課題の内容: 文書の抜粋によると、カール・アンゼルムが1775年に作ったダイヤモンドで飾ったボタンのセットは、現在どこに所蔵されていますか。

文書の抜粋:

=====

中でも、フランソワ1世とヘンリー8世は、その両雄である。川北稔著「洒落者たちのイギリス史」(平凡社)によると、ヘンリー8世は戴冠式に「白テンの毛皮の着いた深紅のローブ、金、ダイヤモンド、ルビー、エメラルド、真珠その他の宝石類をちりばめたジャケットといういでたちで臨んだ」とある。

19世紀以降、装飾としての男の宝石はかなり控えめになったものの、ボー・ブランメルの登場以降、ダンディズムの象徴として、その輝きの存在感を進化させてきた。英国のエドワード7世(1841~1910)が皇太子であった時代、ロシアの有名な宝飾師のピーター・カール・ファベルジェに注文を出し、宝石をあしらった特製のカフ・リンクスを作らせたという。

出石尚三著「スーツの百科事典」(万来舎)によると、「これは一例で、19世紀のカフ・リンクスには、ダイヤモンドをはじめ、ルビー、サファイアなどの宝石をあしらい、主としてゴールドで仕上げられた」のだという。

■胸元の装飾としてロザリオに注目

キリスト教徒の護符であるロザリオのネックレスが、男性モードのアイテムとしてはやり始めたのは、ここ15年くらいからだろうか。粋なイタリア男性が、夏場にシャツのボタンを外すことをヒントに、胸元の装飾としてロザリオが注目されるようになった。

時を同じくして、シャツの台襟を高くして、第一ボタンが2つあるデザインが登場。ロザリオというエクスキューズは、ボタンを外して心もとない胸元を飾るための、格好のアイテムというわけだ。各宝飾ブランドが、ダイヤモンドをちりばめた男性用のロザリオをリリースした背景は、そのあたりにあるのだと思う。

ちなみにダイヤモンド・ジュエリーは、18世紀の半ばの欧州のあらゆる宮廷で、絶対的な地位を確立したが、この頃は女性のそれに劣らず男性用宝飾は耽(たん)美と粋を競ったという。

クレア・フィリップス著「V&Aの名品でみるヨーロッパの宝飾芸術」(東京美術)によると、その当時の最高峰と呼び名が高いのが、ドイツのトゥルン・ウント・タクシス侯カール・アンゼルムが1775年に作った、45個のダイヤモンドで壮麗に飾ったボタンのセットであるという。これは、今でもミュンヘンのバイエルン国立博物館に所蔵されている。

■洋の東西を問わず男に欠かせない真珠

厳密には鉱物ではないが、ジュエリーとしての真珠の存在も忘れてはならないだろう。先のヘンリー8世の装束にも多くの真珠が飾られたが、洋の東西に限らず真珠は男性の装飾品に欠かせない存在である。

仏教宝具から派生した数珠にも、ヒスイや水晶やラピスラズリといった石の他に、最近は真珠が使われるようになった。中でも紫系の真珠は、仏教的に高貴な色であることから、僧侶たちの間でもひそかな人気だという。宗教的な意味合いを超えて、男のジュエリーとして見立てるのも面白いアイデアだと思う。

=====

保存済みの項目

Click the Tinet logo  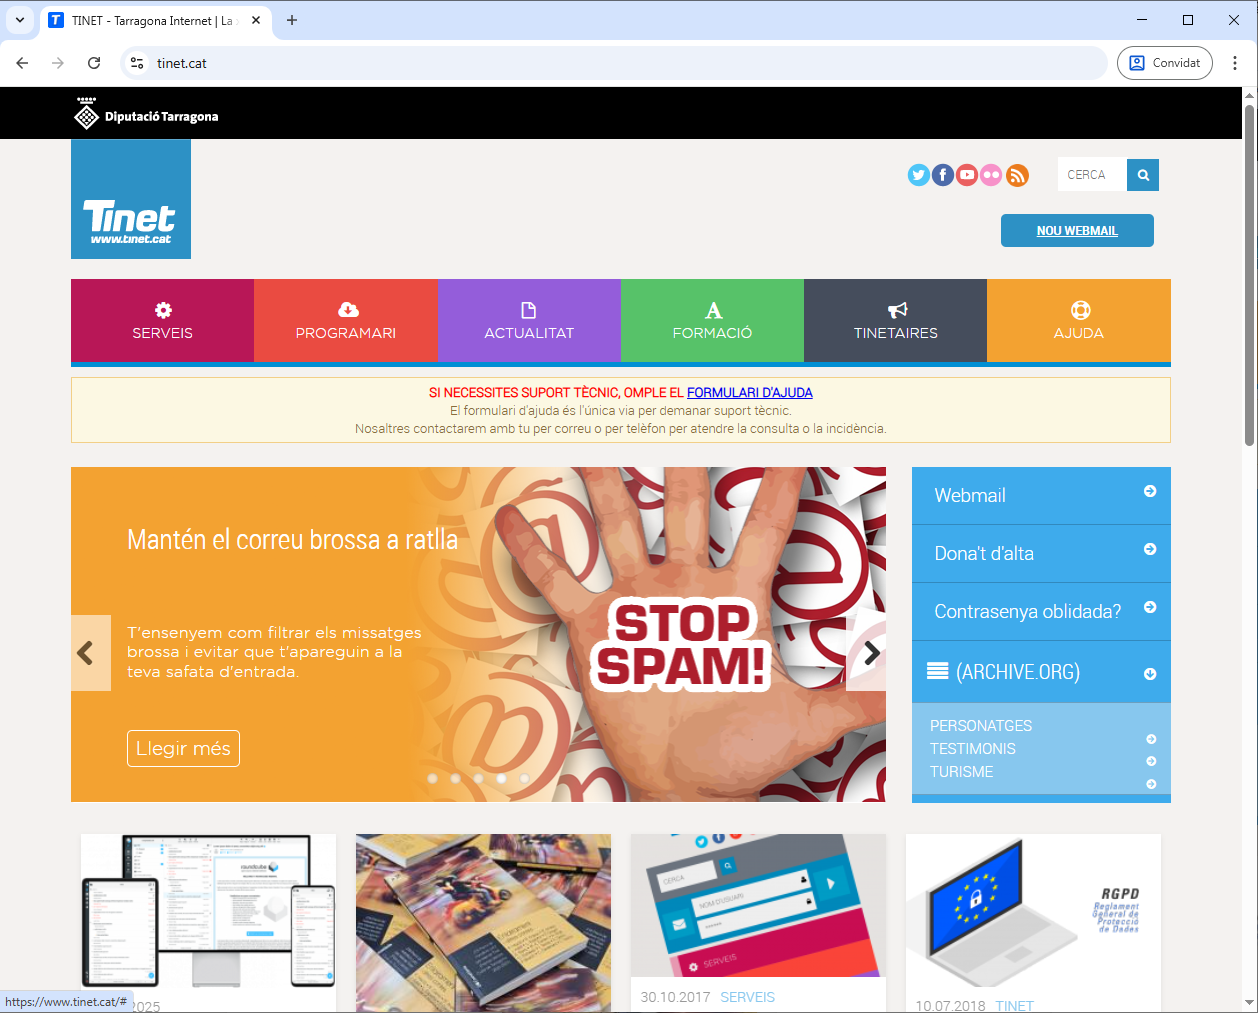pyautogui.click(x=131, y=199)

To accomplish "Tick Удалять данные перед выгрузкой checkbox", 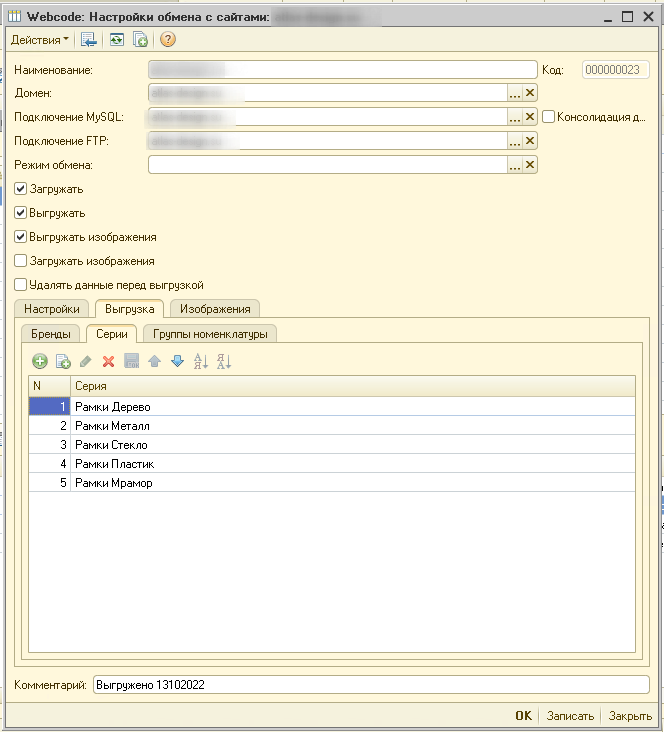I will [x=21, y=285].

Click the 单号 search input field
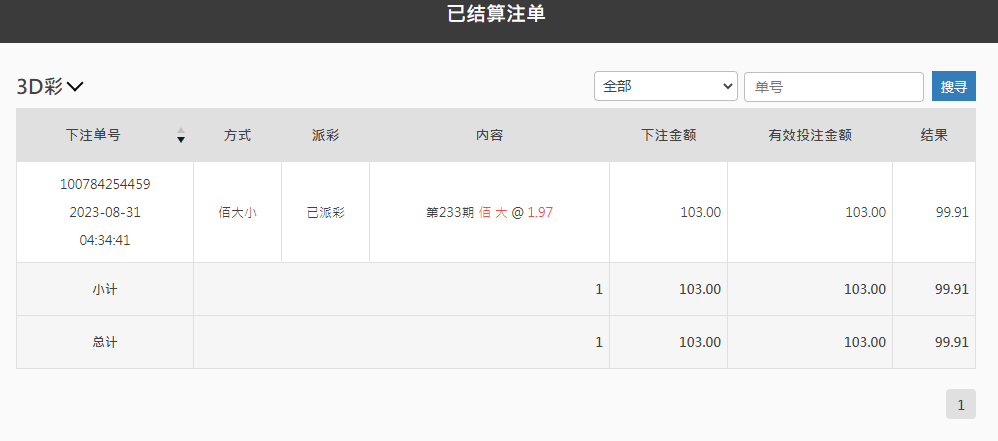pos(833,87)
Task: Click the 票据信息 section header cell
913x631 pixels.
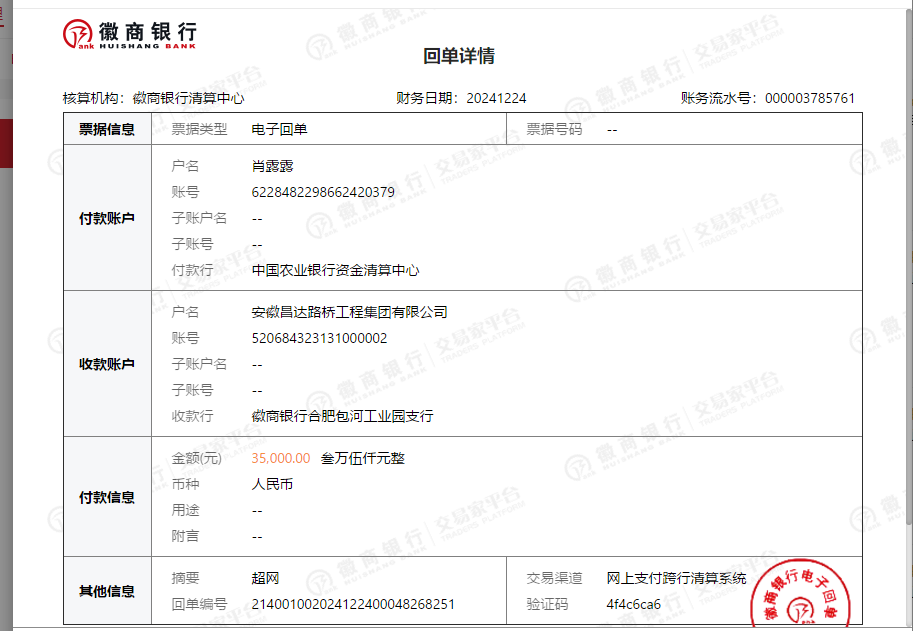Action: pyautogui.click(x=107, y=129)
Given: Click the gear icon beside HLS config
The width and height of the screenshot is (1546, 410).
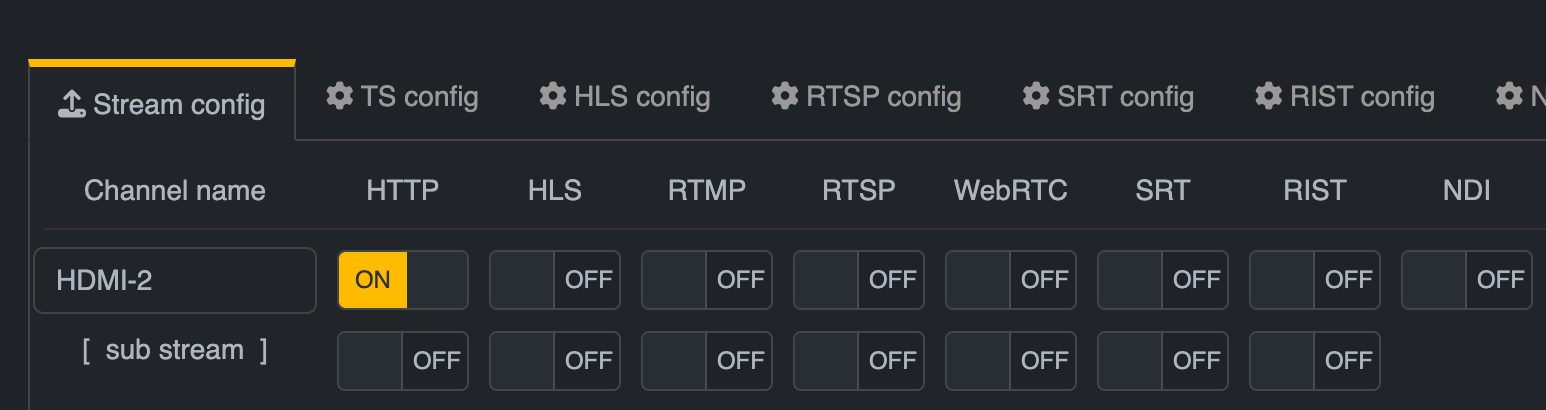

=====

解答: ミュンヘンのバイエルン国立博物館に所蔵されています。